**** INFORMATION GIVEN ****
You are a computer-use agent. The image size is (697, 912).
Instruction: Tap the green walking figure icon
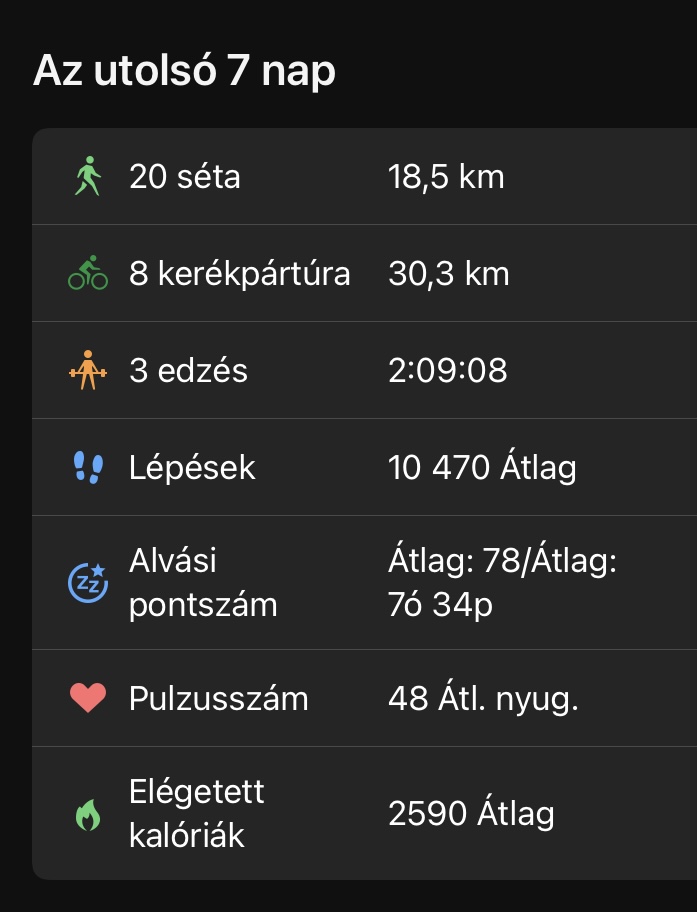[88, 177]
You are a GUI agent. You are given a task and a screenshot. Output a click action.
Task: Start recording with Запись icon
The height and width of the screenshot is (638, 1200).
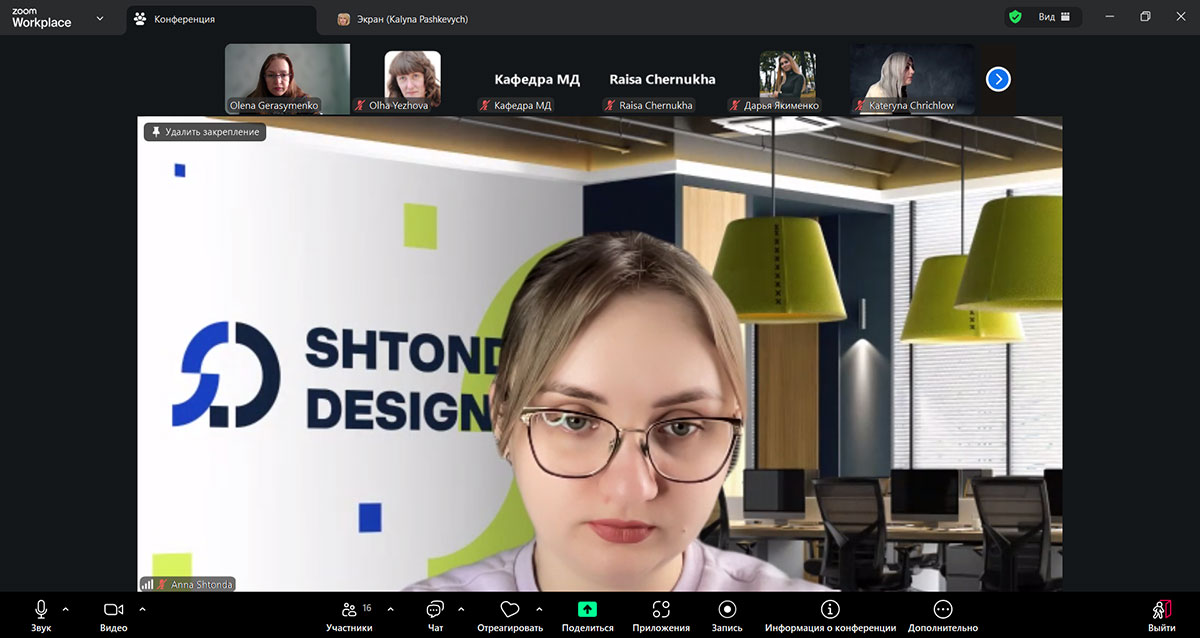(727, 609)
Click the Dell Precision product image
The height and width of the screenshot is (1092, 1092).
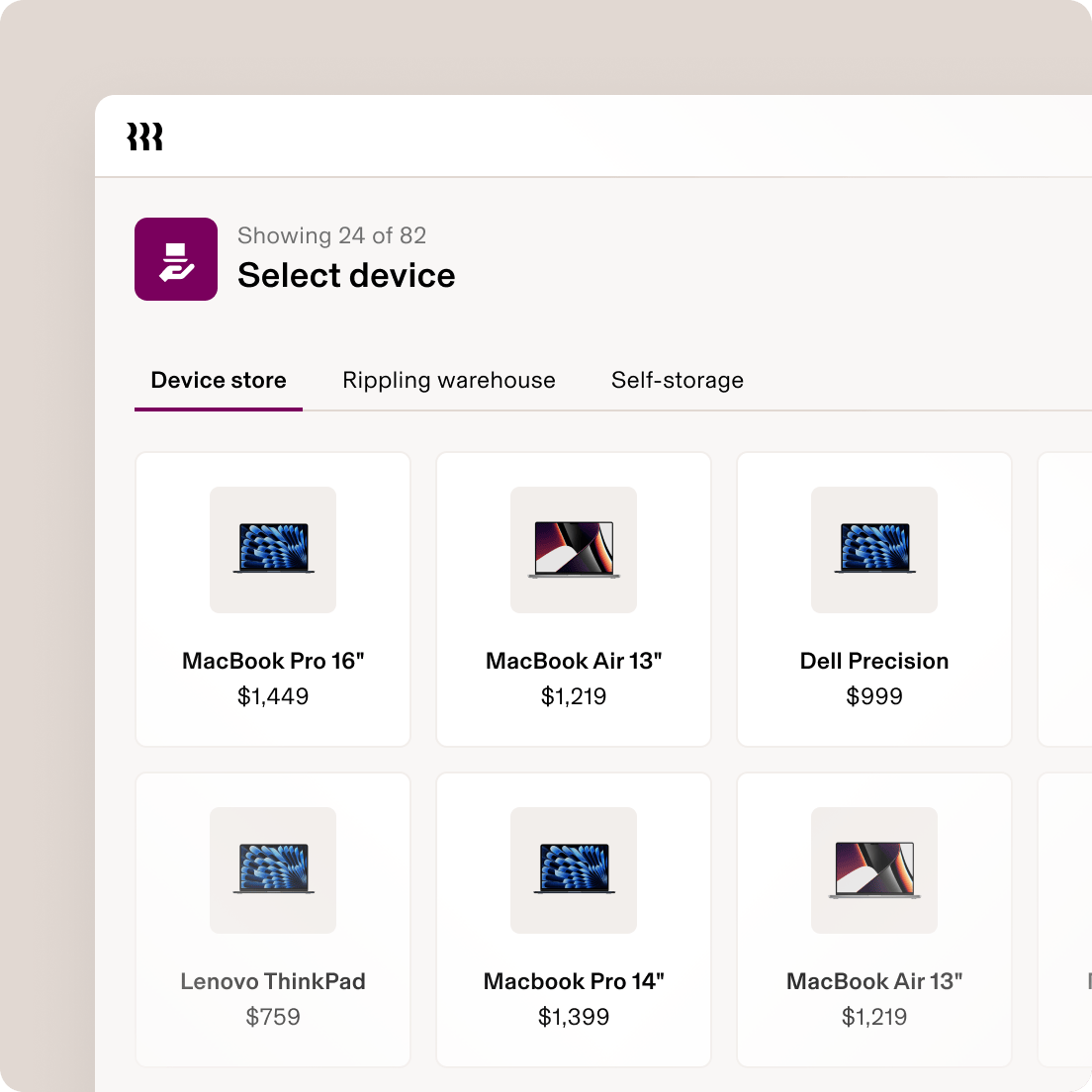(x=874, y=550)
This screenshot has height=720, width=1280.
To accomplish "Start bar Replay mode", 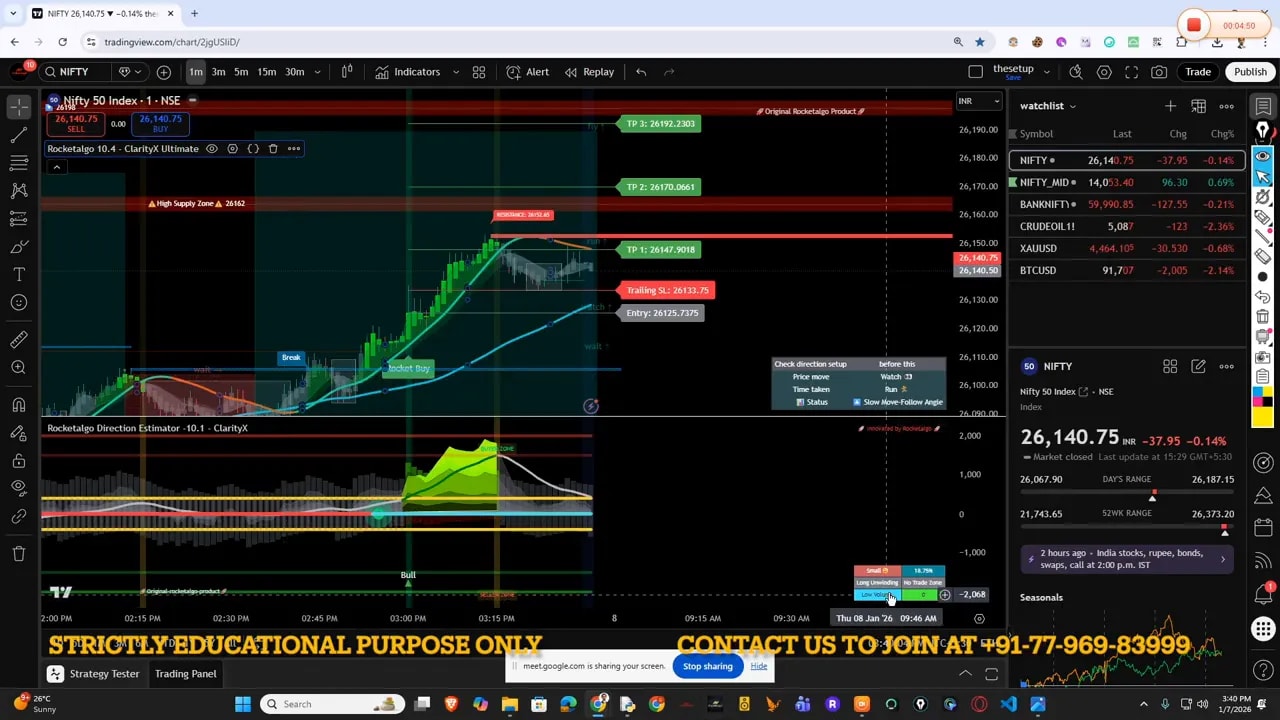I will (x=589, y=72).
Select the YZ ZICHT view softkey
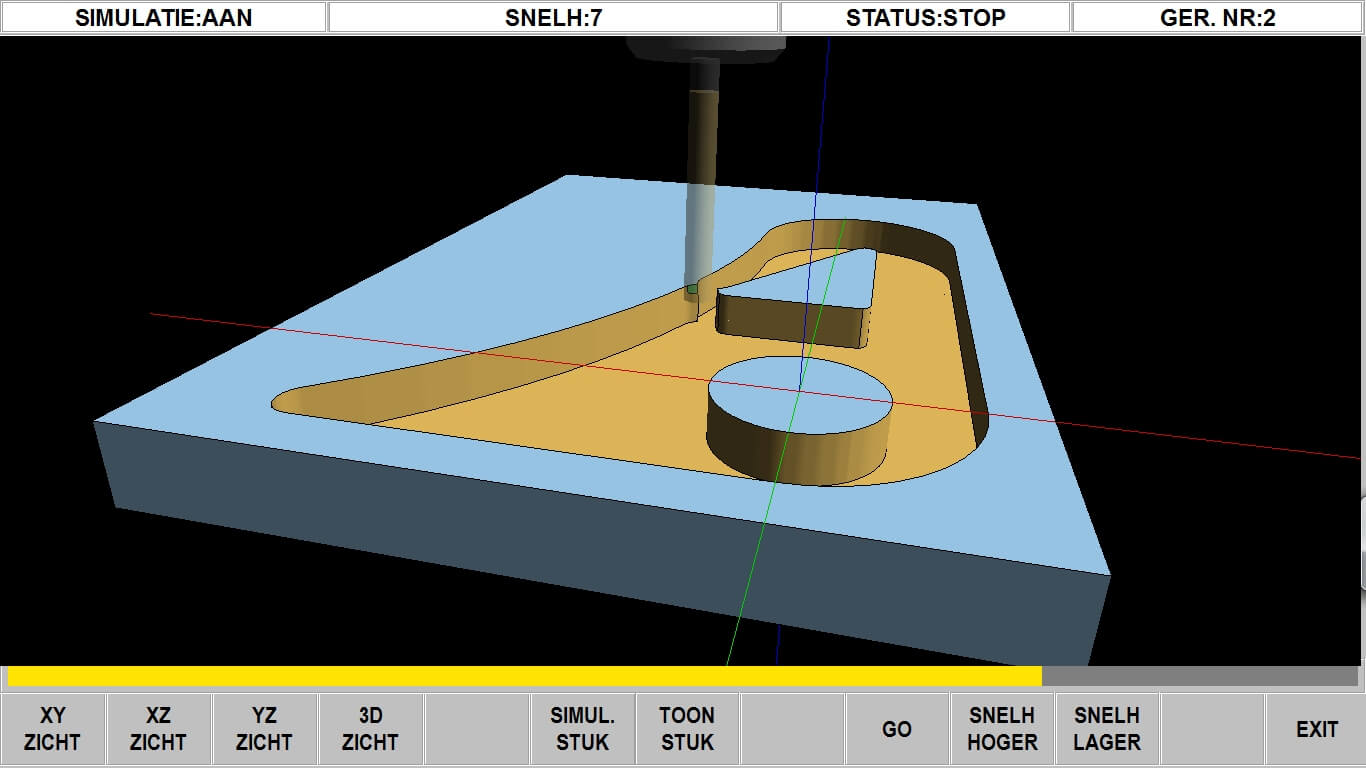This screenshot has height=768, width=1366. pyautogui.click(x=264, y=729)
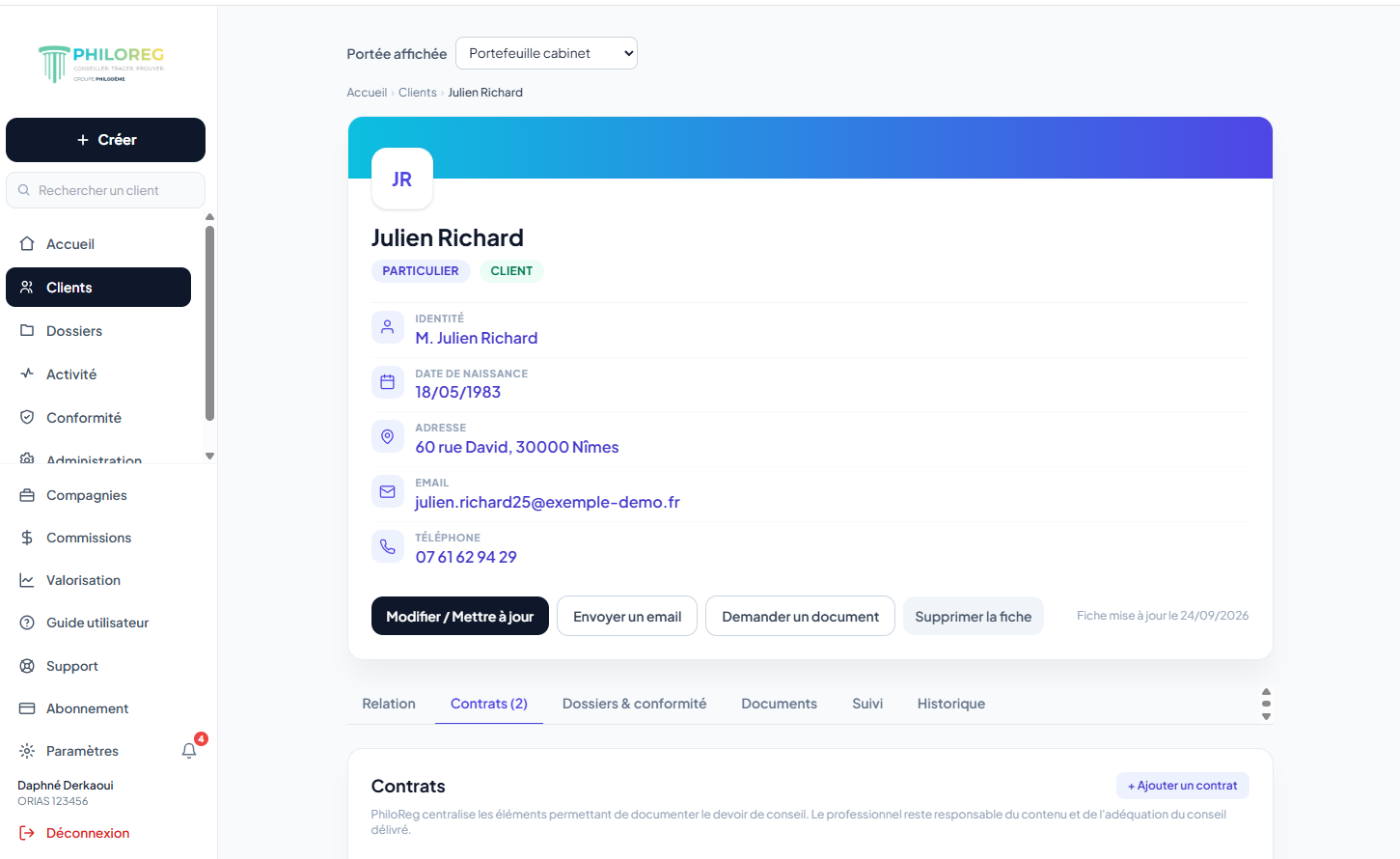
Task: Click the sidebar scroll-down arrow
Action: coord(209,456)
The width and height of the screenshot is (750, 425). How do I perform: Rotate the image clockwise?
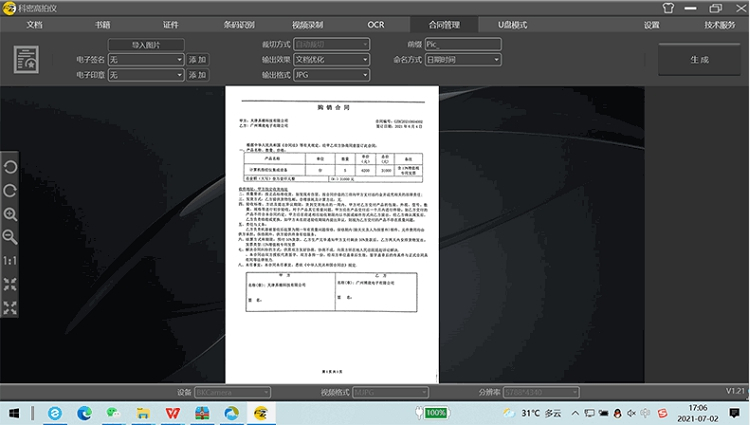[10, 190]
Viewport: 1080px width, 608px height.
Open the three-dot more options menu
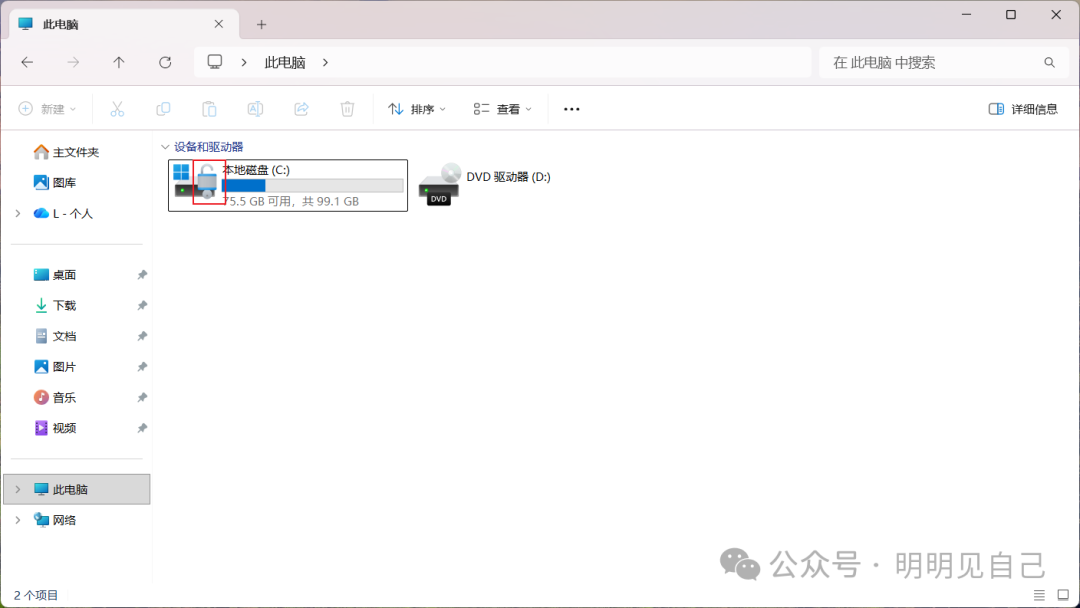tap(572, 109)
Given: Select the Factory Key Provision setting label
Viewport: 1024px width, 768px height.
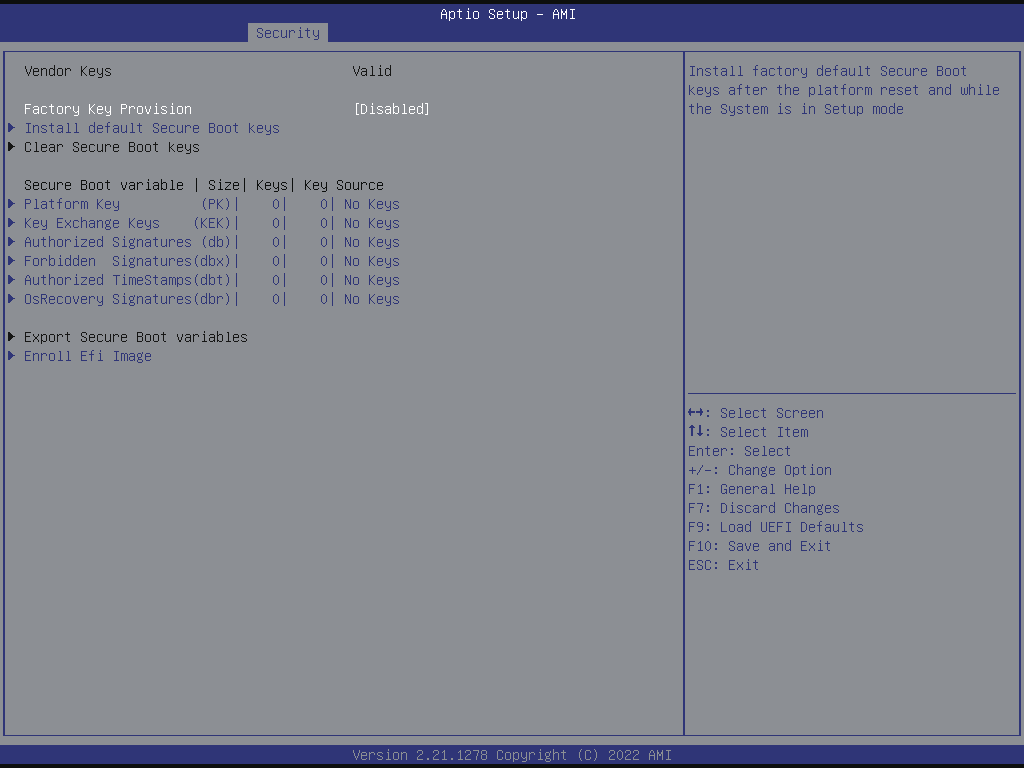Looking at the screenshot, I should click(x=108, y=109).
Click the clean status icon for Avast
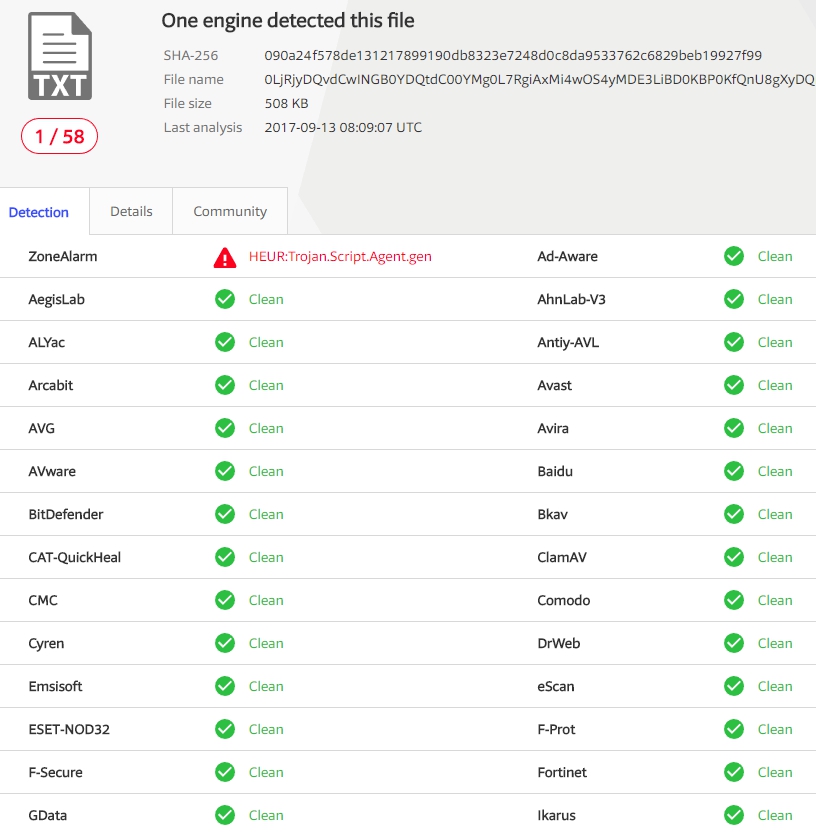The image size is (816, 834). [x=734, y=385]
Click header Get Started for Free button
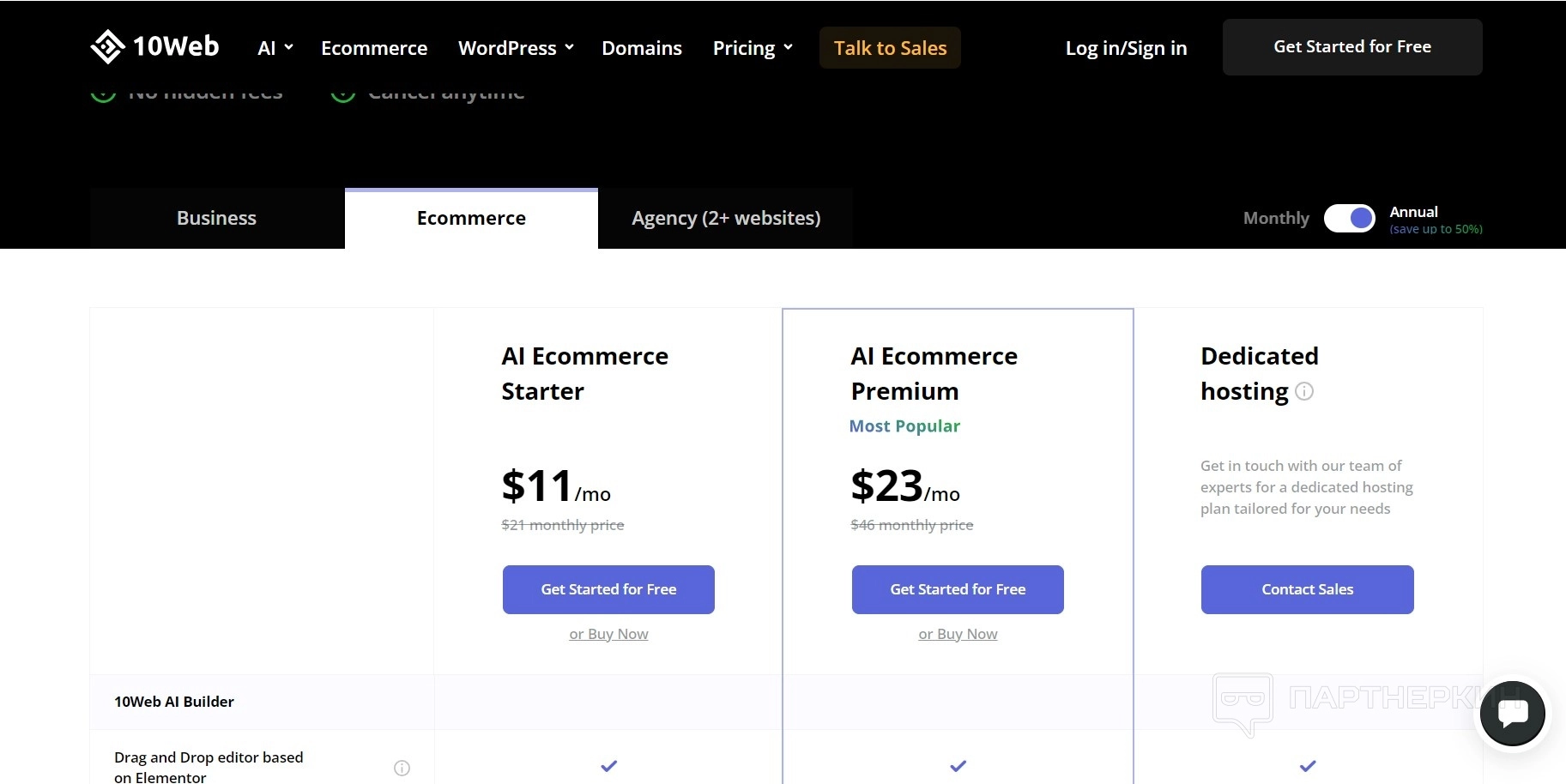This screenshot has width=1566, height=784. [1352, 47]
****
* [EXERCISE GOAL] Counting the line with "Given: Select the" and the last line of the data above, transcribe those two lines and every line between them exactly, without the pictures.

* [THE COMPLETED TASK]
Given: Select the Factory Key Provision setting label
Viewport: 1024px width, 768px height.
Looking at the screenshot, I should click(x=108, y=109).
Click the clean status icon for Avast
The image size is (816, 834). [x=734, y=385]
Click header Get Started for Free button
This screenshot has width=1566, height=784. [1352, 47]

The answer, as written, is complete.